* EXERCISE
Convert the items in the part that opens with the line containing "Select preset 2" and closes with the line containing "coord(754,161)" into a two-column CSV with the headers instruction and answer, one row per item. Put each value in a single quoted field and turn any line breaks into spaces.

* SUPPLIED DATA

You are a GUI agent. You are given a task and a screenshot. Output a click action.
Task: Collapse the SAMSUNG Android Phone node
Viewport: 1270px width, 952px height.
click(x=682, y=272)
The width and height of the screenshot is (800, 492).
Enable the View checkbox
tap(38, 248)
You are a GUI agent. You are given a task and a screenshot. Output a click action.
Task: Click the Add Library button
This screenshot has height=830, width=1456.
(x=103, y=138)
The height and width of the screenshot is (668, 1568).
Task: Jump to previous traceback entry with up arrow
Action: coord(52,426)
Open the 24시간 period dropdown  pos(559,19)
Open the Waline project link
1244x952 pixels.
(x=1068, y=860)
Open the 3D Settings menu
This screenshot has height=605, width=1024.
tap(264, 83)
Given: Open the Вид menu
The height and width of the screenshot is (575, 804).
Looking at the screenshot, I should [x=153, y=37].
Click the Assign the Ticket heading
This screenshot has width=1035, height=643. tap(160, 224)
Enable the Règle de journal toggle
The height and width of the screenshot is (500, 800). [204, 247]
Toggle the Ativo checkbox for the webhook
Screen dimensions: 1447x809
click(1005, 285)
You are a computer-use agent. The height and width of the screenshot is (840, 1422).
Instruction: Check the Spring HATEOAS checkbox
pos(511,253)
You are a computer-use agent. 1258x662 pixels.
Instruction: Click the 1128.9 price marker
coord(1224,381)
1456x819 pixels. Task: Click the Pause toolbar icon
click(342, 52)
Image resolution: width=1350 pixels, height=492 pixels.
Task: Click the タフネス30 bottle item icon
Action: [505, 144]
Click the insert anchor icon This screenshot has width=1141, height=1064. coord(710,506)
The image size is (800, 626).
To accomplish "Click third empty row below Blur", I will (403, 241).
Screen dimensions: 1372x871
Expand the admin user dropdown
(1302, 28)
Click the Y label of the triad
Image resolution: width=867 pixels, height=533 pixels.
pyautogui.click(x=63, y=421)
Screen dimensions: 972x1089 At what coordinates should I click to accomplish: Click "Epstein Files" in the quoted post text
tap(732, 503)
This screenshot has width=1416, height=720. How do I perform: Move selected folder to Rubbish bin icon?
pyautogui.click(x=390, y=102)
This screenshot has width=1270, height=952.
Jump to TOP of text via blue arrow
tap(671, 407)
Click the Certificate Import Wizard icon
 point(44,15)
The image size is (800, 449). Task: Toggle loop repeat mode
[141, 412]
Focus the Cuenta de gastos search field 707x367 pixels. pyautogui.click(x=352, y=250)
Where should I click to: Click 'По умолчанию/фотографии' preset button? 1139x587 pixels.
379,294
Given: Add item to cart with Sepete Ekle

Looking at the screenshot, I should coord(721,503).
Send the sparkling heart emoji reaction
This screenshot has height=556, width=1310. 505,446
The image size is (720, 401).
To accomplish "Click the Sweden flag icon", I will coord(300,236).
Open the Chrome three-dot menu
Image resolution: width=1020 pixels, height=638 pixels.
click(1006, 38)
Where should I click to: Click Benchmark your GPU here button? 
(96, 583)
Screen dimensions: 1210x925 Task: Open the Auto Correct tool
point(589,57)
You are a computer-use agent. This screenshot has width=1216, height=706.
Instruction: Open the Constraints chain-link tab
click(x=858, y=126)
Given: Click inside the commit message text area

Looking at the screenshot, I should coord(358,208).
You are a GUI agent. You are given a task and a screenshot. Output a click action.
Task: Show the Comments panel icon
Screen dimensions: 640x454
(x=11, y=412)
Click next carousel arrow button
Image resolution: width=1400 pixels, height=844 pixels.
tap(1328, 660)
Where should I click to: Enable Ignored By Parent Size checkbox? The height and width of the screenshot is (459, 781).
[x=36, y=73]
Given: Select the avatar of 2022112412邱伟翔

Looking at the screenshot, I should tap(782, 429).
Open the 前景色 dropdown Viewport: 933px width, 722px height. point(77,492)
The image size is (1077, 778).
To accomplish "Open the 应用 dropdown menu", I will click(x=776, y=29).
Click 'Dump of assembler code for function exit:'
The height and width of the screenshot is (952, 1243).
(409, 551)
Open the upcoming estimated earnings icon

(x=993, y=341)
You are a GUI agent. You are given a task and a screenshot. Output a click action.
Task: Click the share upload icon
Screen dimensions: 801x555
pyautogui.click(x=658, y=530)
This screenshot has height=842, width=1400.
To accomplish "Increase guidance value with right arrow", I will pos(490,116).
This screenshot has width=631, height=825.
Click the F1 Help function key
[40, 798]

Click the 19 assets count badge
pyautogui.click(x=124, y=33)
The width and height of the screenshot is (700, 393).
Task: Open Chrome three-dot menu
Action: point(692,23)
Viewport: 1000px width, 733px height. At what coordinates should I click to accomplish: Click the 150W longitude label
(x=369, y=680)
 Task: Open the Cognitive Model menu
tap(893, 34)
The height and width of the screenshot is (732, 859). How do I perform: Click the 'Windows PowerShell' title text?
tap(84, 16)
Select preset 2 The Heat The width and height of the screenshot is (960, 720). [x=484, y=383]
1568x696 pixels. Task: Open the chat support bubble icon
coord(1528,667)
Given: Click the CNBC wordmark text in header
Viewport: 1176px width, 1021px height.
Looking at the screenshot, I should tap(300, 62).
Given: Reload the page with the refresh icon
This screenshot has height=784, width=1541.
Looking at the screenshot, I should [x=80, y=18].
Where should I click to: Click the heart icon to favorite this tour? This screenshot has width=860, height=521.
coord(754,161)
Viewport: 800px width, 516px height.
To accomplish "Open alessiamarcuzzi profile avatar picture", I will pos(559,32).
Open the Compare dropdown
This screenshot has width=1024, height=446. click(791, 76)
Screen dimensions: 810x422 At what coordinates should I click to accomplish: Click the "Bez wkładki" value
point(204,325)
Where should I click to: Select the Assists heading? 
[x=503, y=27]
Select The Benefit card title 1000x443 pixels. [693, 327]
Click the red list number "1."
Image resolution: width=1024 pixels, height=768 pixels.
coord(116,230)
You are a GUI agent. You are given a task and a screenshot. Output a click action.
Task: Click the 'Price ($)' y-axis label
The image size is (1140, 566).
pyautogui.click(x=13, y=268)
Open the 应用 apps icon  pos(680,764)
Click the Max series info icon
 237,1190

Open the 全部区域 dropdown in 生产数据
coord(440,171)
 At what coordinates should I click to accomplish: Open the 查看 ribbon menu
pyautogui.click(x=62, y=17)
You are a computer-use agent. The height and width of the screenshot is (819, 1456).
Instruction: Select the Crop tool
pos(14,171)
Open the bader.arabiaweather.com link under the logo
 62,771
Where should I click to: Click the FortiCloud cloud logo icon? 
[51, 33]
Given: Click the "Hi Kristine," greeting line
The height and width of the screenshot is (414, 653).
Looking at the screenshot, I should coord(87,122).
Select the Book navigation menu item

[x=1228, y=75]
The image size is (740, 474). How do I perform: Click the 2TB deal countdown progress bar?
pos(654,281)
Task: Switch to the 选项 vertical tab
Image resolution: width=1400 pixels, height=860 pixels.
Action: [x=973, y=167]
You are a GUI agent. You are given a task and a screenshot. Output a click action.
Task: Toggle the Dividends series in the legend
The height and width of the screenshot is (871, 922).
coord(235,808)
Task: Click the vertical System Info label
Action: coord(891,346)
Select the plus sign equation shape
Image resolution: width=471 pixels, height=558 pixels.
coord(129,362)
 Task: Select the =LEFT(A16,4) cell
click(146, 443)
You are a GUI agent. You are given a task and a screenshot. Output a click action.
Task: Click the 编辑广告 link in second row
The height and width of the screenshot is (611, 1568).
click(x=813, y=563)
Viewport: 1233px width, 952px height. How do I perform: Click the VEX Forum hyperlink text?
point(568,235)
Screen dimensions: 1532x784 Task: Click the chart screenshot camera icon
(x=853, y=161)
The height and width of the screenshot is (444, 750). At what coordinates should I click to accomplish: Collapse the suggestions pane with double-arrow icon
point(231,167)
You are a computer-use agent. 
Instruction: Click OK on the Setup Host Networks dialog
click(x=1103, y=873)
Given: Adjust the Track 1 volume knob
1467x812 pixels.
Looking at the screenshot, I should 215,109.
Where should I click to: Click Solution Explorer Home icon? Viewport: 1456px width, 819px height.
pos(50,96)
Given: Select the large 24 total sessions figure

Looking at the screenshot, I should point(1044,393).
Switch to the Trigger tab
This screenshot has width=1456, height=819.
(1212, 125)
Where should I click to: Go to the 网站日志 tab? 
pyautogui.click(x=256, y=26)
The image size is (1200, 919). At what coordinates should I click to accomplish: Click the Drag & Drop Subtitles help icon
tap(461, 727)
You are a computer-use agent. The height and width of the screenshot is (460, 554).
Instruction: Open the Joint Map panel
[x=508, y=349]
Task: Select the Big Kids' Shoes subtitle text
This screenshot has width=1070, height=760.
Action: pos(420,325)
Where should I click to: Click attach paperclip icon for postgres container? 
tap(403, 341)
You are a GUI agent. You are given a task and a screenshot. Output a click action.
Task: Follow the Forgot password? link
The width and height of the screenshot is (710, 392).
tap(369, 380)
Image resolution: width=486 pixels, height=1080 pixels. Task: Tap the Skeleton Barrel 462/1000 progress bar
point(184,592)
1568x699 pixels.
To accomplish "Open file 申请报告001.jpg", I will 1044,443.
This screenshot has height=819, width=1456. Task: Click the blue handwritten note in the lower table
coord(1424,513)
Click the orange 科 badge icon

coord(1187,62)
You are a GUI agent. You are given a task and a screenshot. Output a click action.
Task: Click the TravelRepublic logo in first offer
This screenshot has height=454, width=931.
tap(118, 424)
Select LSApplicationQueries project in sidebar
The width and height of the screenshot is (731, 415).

* EXERCISE OUTPUT
instruction,answer
"Select preset 2 The Heat The width and height of the screenshot is (960, 720).","[x=484, y=383]"
"1568x696 pixels. Task: Open the chat support bubble icon","coord(1528,667)"
"Given: Click the CNBC wordmark text in header Viewport: 1176px width, 1021px height.","Looking at the screenshot, I should tap(300, 62)."
"Given: Reload the page with the refresh icon This screenshot has height=784, width=1541.","Looking at the screenshot, I should [x=80, y=18]."
"Where should I click to: Click the heart icon to favorite this tour? This screenshot has width=860, height=521.","coord(754,161)"